Background

Stigma and stereotyping of marginalized groups is alive and well in the 21st century. Oftentimes, it is insidious. As researchers, we sometimes like to think that negative attitudes and bias are the afflictions of the less enlightened. Like addiction though, these afflictions sometimes show up in the least likely places.

Clinical trials and missing data

A fair number of clients drop out of treatment and clinical trial studies. We typically do not know why subjects drop out; whether or not they are using again and if they are, at what level; and can make no direct assessments about outcomes. Their data are missing. How clinical trials in addiction research treat missing data depends on presumptions about why the data are missing. Too often, we pass over the assumptions because they are imbedded in the analysis. Even when the presumptions are explicit, it is sometimes too easy to skim over the Methods Sections of papers and not question the underlying assumptions of the statistical analyses.

A close examination of the assumptions in a surprisingly large number of published studies finds what can only be described as stigma and stereotyping of individuals because they are no longer participating in studies. There are several options for how the dropouts and their data are handled. The decision depends on the intent of the study and presumptions about why the data are missing.

To find out how research reports in substance abuse/dependence clinical trials generally dealt with their missing data, I did an informal review of recent clinical trials. I selected 4 prominent journals (i.e. Alcoholism: Clinical and Experimental Research, Alcohol and Alcoholism, Journal of Studies on Alcohol and Drugs, Journal of Substance Abuse Treatment) dealing with substance misuse. For each journal, I went back from the most recent issues until I found 10 reports of clinical trials or went back 6 issues, whichever occurred first. This resulted in 34 articles on clinical trials. I reviewed the reports' method of handling the missing data. Of the 34 reports, 28 provided enough information to tell what they did and 6 did not.
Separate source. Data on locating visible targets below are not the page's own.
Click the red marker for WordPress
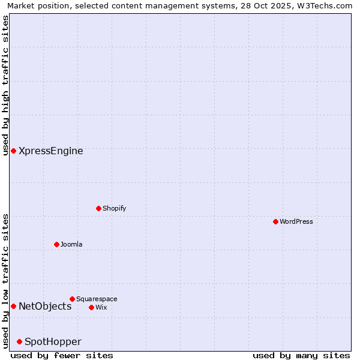[x=275, y=221]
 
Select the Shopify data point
[x=98, y=208]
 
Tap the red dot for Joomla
[x=56, y=244]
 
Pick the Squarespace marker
[x=72, y=299]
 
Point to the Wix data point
[x=91, y=307]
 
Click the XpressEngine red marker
[x=13, y=151]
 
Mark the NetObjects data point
[x=13, y=306]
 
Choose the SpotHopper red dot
[x=19, y=341]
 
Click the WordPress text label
[x=296, y=221]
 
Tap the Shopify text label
[x=114, y=208]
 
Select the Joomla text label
[x=71, y=244]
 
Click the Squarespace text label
[x=97, y=299]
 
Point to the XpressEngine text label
[x=51, y=151]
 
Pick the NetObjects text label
[x=45, y=306]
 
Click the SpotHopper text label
[x=53, y=341]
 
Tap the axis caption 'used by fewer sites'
[x=62, y=355]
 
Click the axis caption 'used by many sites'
[x=301, y=355]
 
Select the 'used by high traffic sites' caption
[x=5, y=85]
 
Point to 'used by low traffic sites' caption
[x=5, y=281]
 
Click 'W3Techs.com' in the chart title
[x=328, y=5]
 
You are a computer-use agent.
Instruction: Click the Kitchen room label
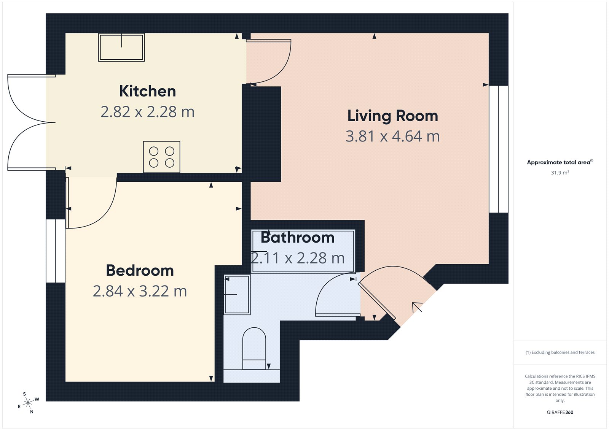pos(147,91)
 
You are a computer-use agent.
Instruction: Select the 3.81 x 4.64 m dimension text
pos(392,136)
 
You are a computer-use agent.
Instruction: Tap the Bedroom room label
pos(140,271)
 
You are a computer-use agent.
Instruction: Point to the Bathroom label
pos(297,238)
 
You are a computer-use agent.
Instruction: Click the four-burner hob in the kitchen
pos(161,157)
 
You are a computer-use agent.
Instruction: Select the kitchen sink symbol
pos(121,48)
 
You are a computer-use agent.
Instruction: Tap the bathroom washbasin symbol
pos(237,295)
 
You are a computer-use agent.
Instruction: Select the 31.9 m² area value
pos(560,173)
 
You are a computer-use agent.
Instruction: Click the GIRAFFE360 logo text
pos(560,412)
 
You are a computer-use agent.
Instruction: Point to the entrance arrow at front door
pos(417,307)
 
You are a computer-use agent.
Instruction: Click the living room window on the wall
pos(499,149)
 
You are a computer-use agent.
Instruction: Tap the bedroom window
pos(56,251)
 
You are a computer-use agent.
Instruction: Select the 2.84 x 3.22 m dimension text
pos(140,292)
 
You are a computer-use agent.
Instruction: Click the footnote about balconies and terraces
pos(560,352)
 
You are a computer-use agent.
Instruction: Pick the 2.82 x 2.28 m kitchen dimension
pos(147,112)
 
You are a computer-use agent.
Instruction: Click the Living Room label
pos(392,116)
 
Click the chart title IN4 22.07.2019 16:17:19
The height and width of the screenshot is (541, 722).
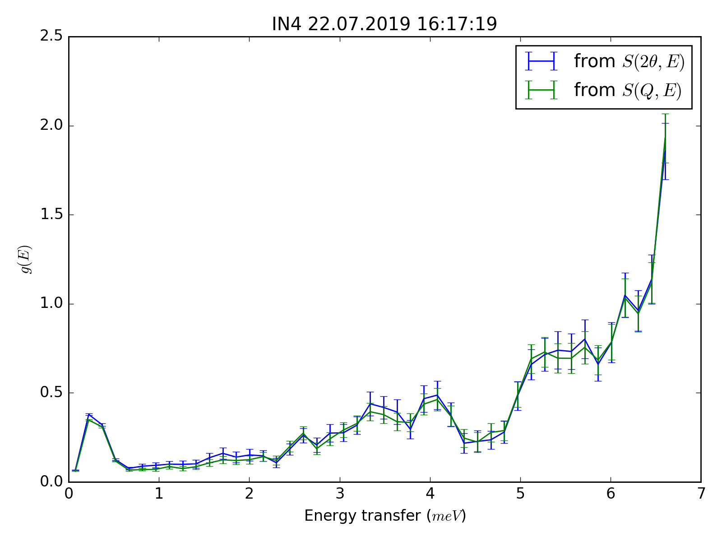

A few papers analyzed their data more than one way.

Missing data causes a problem for some analysis methods that require complete data. One solution is to fill in or impute the missing data and just go ahead with the full sample pretending nothing was missing. The full sample is called the "intent-to-treat sample" and this method of filling in the missing data is called a "static imputation." Static imputation introduces very restrictive assumptions about the missing data, as well as several potential sources of bias in the results. However unintentional, the numbers inserted in the data to fill the missing information are based on the researchers' assumptions about the research participant as if he or she would have been assessed. More bluntly, the imputed data are the researchers' guesses. Nearly a third (n = 11; 32.4%) of the recent 34 clinical trial reports I read used static imputation, filling in the missing data with a "best guess." All but two assumed that the client had relapsed or returned to baseline levels of use. The remaining two used the last observation to fill in the missing data on subsequent assessments.

There is little statistical reason for using any static imputation method [13] so what might drive the decision to assume that all dropouts are relapsing? There may be a few good reasons. One might be to make the current analysis replicate an old study done before more modern methods of dealing with missing data were available. Another reason, and sometimes given, is that filling in the missing outcomes as "relapsed" makes the analysis more "conservative". That reasoning assumes that there are more dropouts in the treatment arm than in the comparison arm. However, a researcher would not know that before hand and the method for treating missing data should be specified a priori [4]. Furthermore, this method is not more conservative from a statistical perspective since it does not add in any error associated with not knowing what the real outcomes were. The sample size of real observations is also artificially inflated.

Since the mid 1980s, there have been considerable advancements in the statistical analysis of data with missing values. For example, the technique of multiple imputation introduced in the mid 1980s [5, 6]. This method explicitly adjusts the error terms for the uncertainty surrounding the missing data. Other likelihood methods are available [7]. Still other options exist, for example simply using a statistical method that does not require complete data on all subjects – random regression, mixed models, or generalized estimating equations, survival analysis. These methods have been available since at least the late 1980s. Only 7 of the 34 articles (20.6%) indicated one of these more appropriate statistical treatments.

Conclusion

Many published papers explicitly assume with no supporting information that clients initiating treatment but not completing the study protocol, relapse. Aside from the bias that this might introduce into the science, this practice supports, without basis, a negative message. We need to be mindful about our attitudes and preconceptions about the people we are intending to help. There is no good reason to continue to support science built on this unintentional stereotyping.